Je crois d'ailleurs savoir que ce projet exemplaire et pionnier intéresse d'autres départements, c'est le signe de sa réussite. Cette expérimentation doit conduire à une solution efficace pour améliorer la qualité des soins, facilement adaptable et viable économiquement.
D'ailleurs ce projet est aussi transférable au-delà des zones rurales car il constitue un modèle d'organisation qui peut être proposé indépendamment de la démographie médicale du secteur considéré. Il est aussi adaptable pour d'autres types de services locaux, sociaux notamment.
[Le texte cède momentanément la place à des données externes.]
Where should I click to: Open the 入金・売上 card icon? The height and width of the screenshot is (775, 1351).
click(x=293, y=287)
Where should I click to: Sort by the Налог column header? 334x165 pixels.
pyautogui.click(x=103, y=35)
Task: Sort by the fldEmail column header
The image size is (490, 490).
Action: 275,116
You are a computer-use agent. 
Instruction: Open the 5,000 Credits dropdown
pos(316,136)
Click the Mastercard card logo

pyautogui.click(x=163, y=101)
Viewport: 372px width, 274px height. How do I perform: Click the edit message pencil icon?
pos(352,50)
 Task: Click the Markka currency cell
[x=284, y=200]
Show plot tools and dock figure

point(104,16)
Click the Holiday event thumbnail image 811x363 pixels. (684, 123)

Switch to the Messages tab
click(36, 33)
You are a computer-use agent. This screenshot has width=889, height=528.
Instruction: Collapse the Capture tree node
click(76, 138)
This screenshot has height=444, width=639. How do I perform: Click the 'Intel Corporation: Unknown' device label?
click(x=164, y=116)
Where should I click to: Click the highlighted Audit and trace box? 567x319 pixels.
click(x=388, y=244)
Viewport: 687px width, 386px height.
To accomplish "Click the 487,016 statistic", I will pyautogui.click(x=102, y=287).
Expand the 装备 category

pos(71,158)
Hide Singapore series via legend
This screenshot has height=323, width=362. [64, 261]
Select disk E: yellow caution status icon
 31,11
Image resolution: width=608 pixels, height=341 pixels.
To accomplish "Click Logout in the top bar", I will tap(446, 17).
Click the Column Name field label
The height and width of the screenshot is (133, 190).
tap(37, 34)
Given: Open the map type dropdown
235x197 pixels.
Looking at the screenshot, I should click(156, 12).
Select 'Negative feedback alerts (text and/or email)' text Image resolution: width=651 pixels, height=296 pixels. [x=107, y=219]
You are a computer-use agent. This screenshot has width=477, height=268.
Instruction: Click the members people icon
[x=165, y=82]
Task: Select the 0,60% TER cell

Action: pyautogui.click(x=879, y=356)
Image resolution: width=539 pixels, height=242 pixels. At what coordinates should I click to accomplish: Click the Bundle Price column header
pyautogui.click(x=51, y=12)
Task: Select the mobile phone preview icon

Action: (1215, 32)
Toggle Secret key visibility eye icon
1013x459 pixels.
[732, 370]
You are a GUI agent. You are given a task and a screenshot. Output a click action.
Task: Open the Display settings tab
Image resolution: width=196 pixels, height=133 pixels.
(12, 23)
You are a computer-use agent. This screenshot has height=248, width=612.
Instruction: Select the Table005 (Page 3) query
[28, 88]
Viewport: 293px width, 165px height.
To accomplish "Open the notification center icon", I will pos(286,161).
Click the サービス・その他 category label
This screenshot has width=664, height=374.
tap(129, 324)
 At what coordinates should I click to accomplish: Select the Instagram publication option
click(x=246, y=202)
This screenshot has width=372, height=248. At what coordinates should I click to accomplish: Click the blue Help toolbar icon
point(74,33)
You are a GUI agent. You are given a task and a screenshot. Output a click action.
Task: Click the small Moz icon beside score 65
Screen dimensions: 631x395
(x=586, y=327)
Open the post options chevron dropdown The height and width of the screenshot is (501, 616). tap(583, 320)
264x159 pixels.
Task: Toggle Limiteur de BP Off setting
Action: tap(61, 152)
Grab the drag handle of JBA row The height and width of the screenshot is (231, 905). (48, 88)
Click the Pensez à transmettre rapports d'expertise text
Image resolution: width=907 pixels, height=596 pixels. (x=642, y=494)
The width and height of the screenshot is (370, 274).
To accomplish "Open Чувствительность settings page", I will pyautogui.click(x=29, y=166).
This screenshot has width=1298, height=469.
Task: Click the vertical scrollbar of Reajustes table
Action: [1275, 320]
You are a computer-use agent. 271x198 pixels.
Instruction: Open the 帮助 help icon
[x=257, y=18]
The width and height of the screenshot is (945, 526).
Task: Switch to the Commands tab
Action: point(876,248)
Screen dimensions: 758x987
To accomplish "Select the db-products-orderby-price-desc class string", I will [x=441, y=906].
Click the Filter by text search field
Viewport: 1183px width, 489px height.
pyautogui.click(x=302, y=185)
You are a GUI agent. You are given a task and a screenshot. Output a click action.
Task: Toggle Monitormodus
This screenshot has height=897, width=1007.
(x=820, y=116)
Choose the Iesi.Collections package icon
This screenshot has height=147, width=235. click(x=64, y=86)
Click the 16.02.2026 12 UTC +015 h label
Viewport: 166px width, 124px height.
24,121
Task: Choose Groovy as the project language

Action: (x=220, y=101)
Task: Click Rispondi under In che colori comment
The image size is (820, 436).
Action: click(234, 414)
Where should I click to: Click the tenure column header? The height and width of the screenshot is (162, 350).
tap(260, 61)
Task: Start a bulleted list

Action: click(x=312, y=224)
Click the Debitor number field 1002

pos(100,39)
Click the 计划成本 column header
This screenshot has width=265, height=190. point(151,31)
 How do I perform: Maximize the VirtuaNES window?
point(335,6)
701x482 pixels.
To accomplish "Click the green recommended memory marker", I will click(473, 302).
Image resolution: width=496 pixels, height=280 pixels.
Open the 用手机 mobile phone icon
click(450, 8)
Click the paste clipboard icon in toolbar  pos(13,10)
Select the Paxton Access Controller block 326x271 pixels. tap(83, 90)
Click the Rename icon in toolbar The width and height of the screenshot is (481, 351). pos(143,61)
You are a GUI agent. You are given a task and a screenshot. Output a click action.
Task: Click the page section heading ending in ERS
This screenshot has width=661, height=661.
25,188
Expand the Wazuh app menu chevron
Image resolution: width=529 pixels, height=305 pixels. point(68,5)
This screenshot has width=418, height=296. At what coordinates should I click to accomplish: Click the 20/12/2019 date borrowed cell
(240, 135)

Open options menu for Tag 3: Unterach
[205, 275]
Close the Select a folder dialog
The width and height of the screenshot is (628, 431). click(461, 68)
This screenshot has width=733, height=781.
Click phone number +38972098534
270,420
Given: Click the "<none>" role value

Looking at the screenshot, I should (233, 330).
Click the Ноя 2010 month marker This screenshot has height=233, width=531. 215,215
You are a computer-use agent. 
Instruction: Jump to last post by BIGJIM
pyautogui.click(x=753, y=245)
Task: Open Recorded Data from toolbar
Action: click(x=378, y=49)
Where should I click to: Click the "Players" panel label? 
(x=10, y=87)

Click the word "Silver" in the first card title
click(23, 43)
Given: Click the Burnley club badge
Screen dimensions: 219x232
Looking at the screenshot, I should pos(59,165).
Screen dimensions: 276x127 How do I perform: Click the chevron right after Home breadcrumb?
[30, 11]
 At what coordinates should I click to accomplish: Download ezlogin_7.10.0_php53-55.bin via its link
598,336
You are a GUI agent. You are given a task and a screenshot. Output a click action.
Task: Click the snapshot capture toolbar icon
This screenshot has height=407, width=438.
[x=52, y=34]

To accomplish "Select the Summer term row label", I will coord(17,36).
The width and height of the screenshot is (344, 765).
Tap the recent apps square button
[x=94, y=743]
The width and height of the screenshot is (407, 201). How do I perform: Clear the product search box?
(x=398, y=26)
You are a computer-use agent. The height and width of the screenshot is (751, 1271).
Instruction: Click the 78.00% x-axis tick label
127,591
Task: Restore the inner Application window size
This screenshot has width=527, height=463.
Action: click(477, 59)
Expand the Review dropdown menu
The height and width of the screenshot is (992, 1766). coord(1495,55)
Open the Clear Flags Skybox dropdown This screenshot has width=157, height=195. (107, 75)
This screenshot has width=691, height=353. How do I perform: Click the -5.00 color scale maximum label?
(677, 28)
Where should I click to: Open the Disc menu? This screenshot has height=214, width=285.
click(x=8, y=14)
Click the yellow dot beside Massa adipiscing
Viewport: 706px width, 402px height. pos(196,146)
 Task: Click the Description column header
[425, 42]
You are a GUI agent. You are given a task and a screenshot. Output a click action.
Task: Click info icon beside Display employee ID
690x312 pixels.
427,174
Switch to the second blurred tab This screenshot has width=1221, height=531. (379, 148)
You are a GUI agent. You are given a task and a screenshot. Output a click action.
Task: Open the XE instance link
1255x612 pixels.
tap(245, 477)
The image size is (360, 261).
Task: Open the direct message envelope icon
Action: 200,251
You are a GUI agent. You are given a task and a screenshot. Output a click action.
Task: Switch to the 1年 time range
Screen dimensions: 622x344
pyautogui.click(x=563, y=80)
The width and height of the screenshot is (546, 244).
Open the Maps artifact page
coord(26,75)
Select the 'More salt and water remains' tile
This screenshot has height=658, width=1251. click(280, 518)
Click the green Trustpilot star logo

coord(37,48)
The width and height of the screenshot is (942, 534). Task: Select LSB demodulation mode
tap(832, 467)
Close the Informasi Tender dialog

Enfin ces projets doivent préparer l'avenir en accueillant des étudiants en formation.
Les maisons de santé pluridisciplinaires et les réseaux de santé sont une voie d'avenir pour l'accès aux soins dans notre pays. Ce mode de fonctionnement peut en effet améliorer la qualité du suivi des patients, favoriser la prévention et limiter le coût de la santé, en diminuant notamment le nombre des hospitalisations. Il permet également d'organiser dans les territoires les plus reculés une professionnalisation de équipes médicales et des temps d'échanges sur des thèmes techniques ou éthiques. Soigner est désormais une activité collective, qui nécessite une réflexion collective.
C'est la voie que vous avez choisie, je tenais à saluer cette réalisation et, à nouveau à vous en féliciter.